VÍCTOR RODRÍGUEZ - OURENSE
Está claro. No cabe la menor duda. En O Carballiño, el pulpo sigue siendo el rey. Y de ello dieron buena cuenta las cerca de 50.000 personas que ayer se dieron cita en el parque municipal de la localidad ourensana, que se convirtió en santuario culinario, y en la que se celebra el mayor evento gastronómico con mayor longevidad de Galicia, la Fiesta del Pulpo, que llegó a su cuarenta y siete edición.
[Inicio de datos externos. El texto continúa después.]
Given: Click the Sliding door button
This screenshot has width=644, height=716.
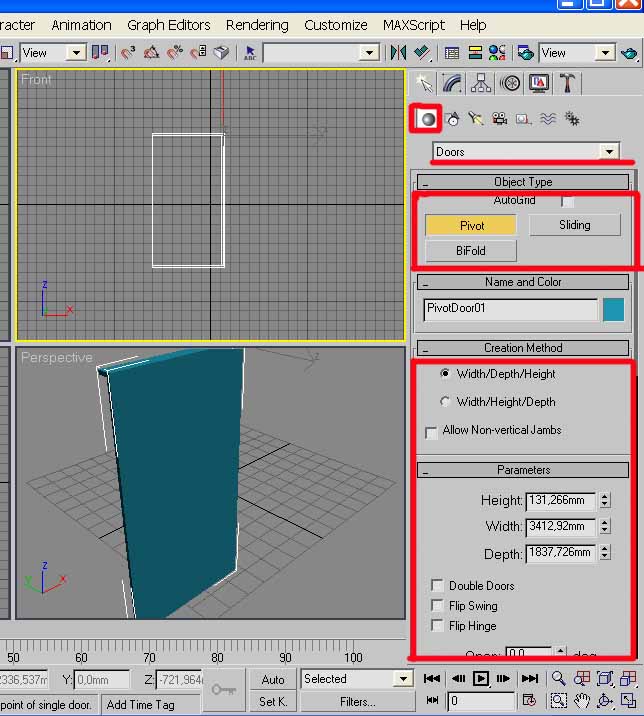Looking at the screenshot, I should coord(574,225).
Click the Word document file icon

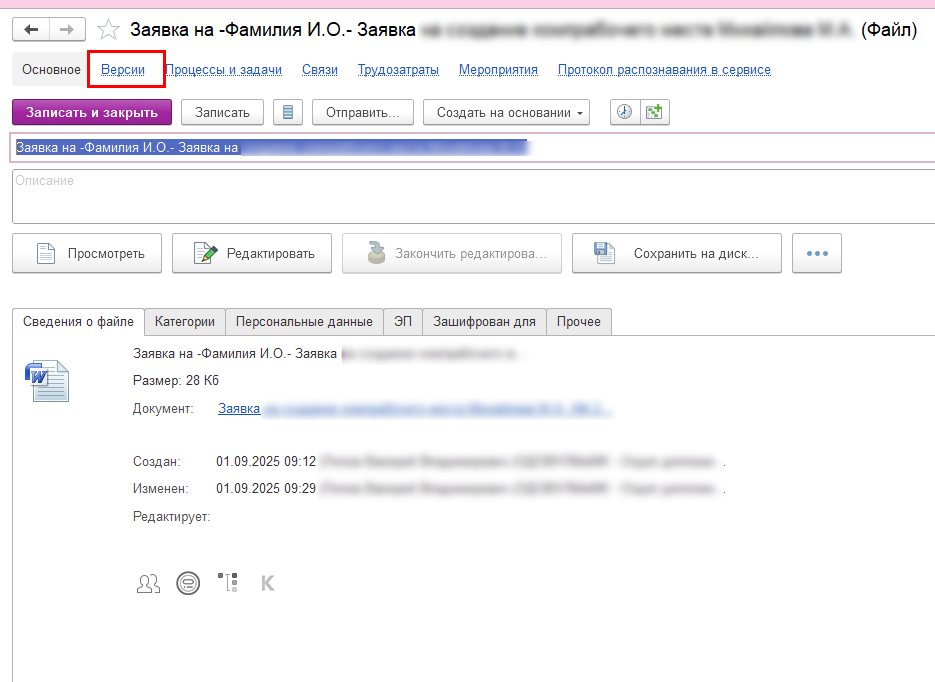[x=47, y=380]
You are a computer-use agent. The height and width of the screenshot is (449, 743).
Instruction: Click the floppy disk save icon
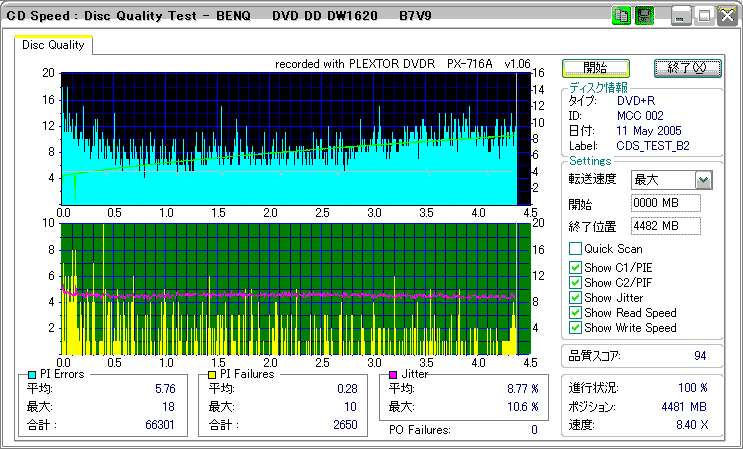click(644, 15)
El aroma inconfundible de esa cocción que tiene su propia ciencia y que es capaz de abrir el apetito al más desganado, irradió por un paraje natural en el que ayer no faltaron las notas musicales con estrofas mejicanas, no en vano la fiesta se dedicó a México, debido a que son muchos los nativos de Carballiño que residen en esas tierras a las que llegaron buscando fortuna, como recordó el alcalde Carlos Montes. Mientras las raciones de pulpo se repartían en los típicos platos de madera, el agregado cultural de la Embajada de México, Jaime del Arenal, proclama su devoción por el pulpo, y toda esa cultura gastronómica que le rodea, que además pudo comprobar durante una jornada en la que fueron muchos los que corearon la popular estrofa de "México lindo y querido..."
El evento gastronómico, que cuenta con la denominación de Interés Turístico, volvió a congregar el mayor número de visitantes, que de nuevo dieron buena cuenta de un producto de mar que tiene su referencia culinaria en una localidad del interior de Galicia, convirtiendo al cefalópodo en santo y seña. Es difícil resistirse a un plato de pulpo. Un ejemplo de ello es el cineasta José Luis Cuerda, uno de los fieles devotos de la fiesta.